- [To do] Repeat the lines below word for word, from the line that contains "Given: Open the Bandicut link button" through the line that contains "will (43, 430).", including both of those lines.

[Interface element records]
· · · · · · ·

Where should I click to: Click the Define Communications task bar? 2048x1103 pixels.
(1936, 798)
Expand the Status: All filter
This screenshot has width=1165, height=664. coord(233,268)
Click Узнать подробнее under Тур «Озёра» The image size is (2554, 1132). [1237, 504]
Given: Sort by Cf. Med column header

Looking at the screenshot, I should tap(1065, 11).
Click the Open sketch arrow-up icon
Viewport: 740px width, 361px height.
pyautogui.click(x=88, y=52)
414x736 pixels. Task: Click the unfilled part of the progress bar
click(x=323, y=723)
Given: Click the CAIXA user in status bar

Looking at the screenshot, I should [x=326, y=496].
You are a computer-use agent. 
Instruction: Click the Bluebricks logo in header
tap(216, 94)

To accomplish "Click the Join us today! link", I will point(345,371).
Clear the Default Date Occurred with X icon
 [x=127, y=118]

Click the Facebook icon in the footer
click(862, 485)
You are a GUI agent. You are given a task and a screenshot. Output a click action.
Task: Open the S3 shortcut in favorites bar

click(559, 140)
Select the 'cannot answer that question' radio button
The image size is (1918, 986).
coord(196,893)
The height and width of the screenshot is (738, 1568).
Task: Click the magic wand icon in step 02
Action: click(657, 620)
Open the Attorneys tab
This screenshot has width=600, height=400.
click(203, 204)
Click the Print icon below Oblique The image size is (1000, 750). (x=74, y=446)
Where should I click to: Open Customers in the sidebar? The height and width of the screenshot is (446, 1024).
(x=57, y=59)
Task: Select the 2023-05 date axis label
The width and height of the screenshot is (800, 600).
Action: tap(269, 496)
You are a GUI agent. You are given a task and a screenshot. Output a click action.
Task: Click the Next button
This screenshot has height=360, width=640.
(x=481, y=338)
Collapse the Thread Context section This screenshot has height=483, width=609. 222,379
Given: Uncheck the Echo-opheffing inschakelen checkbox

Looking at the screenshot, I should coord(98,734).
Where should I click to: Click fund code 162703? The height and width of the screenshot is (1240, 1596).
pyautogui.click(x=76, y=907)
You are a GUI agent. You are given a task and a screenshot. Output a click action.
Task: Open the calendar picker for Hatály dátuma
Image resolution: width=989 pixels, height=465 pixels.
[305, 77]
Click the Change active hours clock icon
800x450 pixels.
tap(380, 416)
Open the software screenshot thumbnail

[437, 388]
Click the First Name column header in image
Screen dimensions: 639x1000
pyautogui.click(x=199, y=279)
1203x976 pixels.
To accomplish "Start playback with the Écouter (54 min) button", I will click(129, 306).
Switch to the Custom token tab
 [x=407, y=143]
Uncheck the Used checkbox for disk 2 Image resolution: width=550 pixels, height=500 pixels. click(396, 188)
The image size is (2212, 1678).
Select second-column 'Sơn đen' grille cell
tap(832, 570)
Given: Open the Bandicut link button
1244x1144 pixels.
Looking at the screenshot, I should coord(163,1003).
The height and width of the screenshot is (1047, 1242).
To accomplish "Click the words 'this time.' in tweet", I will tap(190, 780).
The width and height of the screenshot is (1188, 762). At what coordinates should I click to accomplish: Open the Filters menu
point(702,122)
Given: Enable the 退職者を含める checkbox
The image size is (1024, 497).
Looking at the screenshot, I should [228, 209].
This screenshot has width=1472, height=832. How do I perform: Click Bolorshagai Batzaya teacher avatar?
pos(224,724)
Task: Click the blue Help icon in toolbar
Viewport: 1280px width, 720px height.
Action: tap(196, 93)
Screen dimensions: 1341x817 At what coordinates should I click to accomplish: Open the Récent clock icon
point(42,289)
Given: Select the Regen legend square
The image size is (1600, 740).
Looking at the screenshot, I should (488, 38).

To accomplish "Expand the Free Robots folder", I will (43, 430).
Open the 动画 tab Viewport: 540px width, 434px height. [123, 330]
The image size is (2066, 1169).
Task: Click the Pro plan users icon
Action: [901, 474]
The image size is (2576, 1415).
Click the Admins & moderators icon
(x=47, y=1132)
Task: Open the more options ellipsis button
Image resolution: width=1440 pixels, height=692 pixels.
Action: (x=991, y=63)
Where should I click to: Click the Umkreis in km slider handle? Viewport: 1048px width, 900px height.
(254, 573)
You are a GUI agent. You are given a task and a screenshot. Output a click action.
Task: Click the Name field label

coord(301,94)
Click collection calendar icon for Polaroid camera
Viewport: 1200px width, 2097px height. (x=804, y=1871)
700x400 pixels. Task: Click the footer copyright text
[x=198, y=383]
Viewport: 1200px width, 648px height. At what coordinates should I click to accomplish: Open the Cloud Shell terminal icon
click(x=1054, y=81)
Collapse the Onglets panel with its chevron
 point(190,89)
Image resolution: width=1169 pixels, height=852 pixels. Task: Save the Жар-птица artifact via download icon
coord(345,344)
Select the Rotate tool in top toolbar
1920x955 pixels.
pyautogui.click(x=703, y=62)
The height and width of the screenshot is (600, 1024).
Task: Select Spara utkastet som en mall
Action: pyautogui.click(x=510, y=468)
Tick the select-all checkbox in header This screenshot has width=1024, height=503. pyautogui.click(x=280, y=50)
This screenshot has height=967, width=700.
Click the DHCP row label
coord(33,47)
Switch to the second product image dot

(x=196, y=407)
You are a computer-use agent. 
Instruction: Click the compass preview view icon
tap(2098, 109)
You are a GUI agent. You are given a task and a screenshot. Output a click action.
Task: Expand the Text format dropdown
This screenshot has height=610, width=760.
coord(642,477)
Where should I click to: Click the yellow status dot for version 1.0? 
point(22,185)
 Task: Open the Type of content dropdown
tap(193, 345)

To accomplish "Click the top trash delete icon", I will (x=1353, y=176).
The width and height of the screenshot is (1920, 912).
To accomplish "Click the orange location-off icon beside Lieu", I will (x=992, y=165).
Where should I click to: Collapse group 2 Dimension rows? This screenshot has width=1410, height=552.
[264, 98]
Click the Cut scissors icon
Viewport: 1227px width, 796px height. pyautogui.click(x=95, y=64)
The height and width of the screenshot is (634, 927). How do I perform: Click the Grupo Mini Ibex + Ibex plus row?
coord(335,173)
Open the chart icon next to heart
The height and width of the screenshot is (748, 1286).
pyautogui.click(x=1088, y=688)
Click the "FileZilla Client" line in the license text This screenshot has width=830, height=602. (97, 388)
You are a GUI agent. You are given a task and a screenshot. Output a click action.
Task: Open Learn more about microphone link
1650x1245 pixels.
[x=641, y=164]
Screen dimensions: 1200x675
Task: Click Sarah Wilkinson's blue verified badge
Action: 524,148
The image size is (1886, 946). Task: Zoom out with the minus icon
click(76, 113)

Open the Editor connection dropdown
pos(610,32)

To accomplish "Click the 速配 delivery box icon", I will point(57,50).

· · · · · · ·

- [Solution below]
Given: Open the Bandicut link button
1244x1144 pixels.
Looking at the screenshot, I should coord(163,1003).
The height and width of the screenshot is (1047, 1242).
To accomplish "Click the words 'this time.' in tweet", I will tap(190, 780).
The width and height of the screenshot is (1188, 762). At what coordinates should I click to accomplish: Open the Filters menu
point(702,122)
Given: Enable the 退職者を含める checkbox
The image size is (1024, 497).
Looking at the screenshot, I should [228, 209].
This screenshot has width=1472, height=832. How do I perform: Click Bolorshagai Batzaya teacher avatar?
pos(224,724)
Task: Click the blue Help icon in toolbar
Viewport: 1280px width, 720px height.
Action: tap(196, 93)
Screen dimensions: 1341x817 At what coordinates should I click to accomplish: Open the Récent clock icon
point(42,289)
Given: Select the Regen legend square
The image size is (1600, 740).
Looking at the screenshot, I should (488, 38).

To accomplish "Expand the Free Robots folder", I will (43, 430).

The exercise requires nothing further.